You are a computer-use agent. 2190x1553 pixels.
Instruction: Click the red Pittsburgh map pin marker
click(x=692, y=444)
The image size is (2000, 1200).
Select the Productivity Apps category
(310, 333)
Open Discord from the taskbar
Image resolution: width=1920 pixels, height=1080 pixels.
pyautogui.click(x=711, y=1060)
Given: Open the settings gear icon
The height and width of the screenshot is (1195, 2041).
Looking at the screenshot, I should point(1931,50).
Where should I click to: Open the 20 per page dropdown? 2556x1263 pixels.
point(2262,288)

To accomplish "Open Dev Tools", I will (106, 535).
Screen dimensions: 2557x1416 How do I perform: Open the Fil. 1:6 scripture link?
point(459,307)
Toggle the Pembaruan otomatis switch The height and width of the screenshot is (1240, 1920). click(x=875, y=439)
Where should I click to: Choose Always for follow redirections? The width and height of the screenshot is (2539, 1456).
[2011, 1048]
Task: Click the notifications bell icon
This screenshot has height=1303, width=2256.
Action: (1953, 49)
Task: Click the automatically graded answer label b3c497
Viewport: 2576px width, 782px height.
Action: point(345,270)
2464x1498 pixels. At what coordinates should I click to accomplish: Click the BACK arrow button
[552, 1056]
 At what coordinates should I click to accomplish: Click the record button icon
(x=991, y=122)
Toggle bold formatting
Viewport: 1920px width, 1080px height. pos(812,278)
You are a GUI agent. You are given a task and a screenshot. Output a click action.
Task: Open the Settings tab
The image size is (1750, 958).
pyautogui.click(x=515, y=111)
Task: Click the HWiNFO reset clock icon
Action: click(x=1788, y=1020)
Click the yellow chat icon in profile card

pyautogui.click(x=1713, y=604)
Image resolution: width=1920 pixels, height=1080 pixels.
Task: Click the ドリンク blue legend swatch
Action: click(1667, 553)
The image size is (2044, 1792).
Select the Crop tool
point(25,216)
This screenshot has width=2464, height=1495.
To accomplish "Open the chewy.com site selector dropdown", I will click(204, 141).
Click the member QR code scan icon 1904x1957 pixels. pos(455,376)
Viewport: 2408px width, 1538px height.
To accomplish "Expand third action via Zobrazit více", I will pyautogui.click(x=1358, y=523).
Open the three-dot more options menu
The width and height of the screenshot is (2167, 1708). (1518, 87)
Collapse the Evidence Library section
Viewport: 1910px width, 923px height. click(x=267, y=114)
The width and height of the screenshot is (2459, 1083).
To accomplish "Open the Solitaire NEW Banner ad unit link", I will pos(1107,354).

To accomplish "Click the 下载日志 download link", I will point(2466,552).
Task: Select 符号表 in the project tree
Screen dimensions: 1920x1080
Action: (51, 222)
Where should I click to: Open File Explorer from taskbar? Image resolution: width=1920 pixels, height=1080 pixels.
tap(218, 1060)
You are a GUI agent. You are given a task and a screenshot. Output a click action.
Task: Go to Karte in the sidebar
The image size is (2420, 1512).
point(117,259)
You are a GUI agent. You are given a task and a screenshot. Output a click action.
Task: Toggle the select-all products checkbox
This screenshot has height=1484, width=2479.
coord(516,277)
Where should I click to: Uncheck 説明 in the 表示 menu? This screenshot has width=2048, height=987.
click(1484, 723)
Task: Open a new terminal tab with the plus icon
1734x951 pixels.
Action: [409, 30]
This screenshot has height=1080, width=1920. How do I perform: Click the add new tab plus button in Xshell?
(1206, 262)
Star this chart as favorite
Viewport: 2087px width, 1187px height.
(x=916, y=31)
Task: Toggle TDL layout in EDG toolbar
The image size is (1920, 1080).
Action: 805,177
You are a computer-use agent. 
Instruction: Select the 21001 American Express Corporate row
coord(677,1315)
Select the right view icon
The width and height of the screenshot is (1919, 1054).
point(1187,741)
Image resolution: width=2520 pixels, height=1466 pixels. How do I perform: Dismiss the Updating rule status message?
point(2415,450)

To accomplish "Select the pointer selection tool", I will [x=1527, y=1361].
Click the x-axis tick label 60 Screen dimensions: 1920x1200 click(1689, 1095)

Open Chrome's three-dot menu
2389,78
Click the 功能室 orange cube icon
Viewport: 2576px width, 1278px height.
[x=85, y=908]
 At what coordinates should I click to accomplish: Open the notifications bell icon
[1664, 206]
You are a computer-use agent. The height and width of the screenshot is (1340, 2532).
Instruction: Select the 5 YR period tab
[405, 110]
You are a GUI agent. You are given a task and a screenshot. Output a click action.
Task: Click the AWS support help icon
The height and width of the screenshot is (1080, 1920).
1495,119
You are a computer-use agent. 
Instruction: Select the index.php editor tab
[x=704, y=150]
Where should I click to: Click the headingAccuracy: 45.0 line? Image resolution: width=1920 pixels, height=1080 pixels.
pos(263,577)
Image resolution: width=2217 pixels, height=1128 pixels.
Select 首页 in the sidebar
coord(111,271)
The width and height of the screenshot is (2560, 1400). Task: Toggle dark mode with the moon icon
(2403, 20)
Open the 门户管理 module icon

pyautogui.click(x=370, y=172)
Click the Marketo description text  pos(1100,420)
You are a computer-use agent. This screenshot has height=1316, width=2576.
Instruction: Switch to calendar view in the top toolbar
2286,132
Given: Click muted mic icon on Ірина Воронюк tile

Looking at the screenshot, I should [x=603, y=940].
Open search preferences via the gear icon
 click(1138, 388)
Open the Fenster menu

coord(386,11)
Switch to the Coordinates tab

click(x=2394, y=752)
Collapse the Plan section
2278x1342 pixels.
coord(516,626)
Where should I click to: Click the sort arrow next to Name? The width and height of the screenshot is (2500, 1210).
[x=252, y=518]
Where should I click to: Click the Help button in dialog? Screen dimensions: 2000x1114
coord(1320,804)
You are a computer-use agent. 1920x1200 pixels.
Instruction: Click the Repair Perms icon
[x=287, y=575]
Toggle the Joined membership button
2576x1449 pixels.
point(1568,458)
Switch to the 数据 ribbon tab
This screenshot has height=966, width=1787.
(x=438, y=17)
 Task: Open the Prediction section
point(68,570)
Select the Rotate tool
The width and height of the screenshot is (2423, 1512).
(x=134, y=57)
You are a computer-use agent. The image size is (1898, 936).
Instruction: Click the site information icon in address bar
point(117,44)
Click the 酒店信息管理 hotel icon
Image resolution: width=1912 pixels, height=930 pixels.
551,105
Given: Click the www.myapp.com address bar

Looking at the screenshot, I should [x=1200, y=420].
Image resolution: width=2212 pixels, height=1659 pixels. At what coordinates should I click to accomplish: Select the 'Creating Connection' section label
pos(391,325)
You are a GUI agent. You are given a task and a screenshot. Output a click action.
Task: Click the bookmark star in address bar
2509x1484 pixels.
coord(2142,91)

- [PROMPT] With the line containing "You are a computer-use agent. The image" as the first and the last line of the data as the final one, copy every line between them exactly, those two included.

- [ANSWER SECTION]
You are a computer-use agent. The image size is (1898, 936).
Instruction: Click the site information icon in address bar
point(117,44)
Click the 酒店信息管理 hotel icon
Image resolution: width=1912 pixels, height=930 pixels.
551,105
Given: Click the www.myapp.com address bar

Looking at the screenshot, I should [x=1200, y=420].
Image resolution: width=2212 pixels, height=1659 pixels. At what coordinates should I click to accomplish: Select the 'Creating Connection' section label
pos(391,325)
You are a GUI agent. You are given a task and a screenshot. Output a click action.
Task: Click the bookmark star in address bar
2509x1484 pixels.
coord(2142,91)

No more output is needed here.